On Google Maps, people will have access to the same details, including the fire boundary, and receive warnings if they’re approaching an active blaze. If someone is exploring an area near a wildfire on Google Maps, they’ll get an ambient alert that will point them to the latest information.
How we map fires to help keep people safe
With satellite data from the National Oceanic and Atmospheric Administration’s (NOAA) GOES constellation of satellites and Google Earth Engine’s data analysis capabilities, we’re now able to show the size of a wildfire in near real time, with data being refreshed roughly every hour. NOAA’s satellites include infrared and optical sensors optimized for detecting “hot spots” or large wildfires on the Earth’s surface. We run computations on this data in Earth Engine to identify the affected area.
From there, we create a digital polygon—the red boundary shown on the map in Search and Google Maps—that represents the approximate wildfire impact area. If multiple large fires are active in the same region, people may see several polygons. You can learn more about how we gather, analyze and visualize wildfire data from satellites on our Medium blog.

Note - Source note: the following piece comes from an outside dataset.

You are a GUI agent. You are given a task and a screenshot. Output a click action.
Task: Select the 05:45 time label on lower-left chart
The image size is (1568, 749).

Putting this information to work
This year the National Interagency Fire Center has predicted above normal fire risks for several areas across the U.S. Already, firefighters have confronted large blazes across Northern and Southern California, as well as the Grizzly Creek Fire in Colorado, which led to evacuations and burned thousands of acres. In these situations, having high-quality information at your fingertips matters.
For example, in the recent Apple, Pine Gulch, and Grizzly fires, we quickly identified that the wildfires were rapidly expanding, and dry conditions exacerbated the fire, putting thousands of people at risk. We were able to launch our SOS alerts, with the latest boundary map, on Search and Google Maps.
Last year, we piloted this feature in Search for major California wildfires to confirm it was a useful tool for first responders, emergency management personnel and the community. We collaborated with organizations, like the California Governor’s Office of Emergency Services (Cal OES) and Boulder’s Office of Emergency Management, to gather expert recommendations on wildfire preparedness and response. Their feedback throughout our 2019 pilot helped identify what information is most useful during emergency situations.
Google has been involved in crisis response for many years, starting with the Carmel Mountain Fire in Israel in 2010. Since then, we’ve initiated Public and SOS alerts for hundreds of thousands of crises around the world. From wildfire mapping, to earthquake detection and alerts to flood forecasting, we continue to find new ways for technology to be helpful at the most critical times.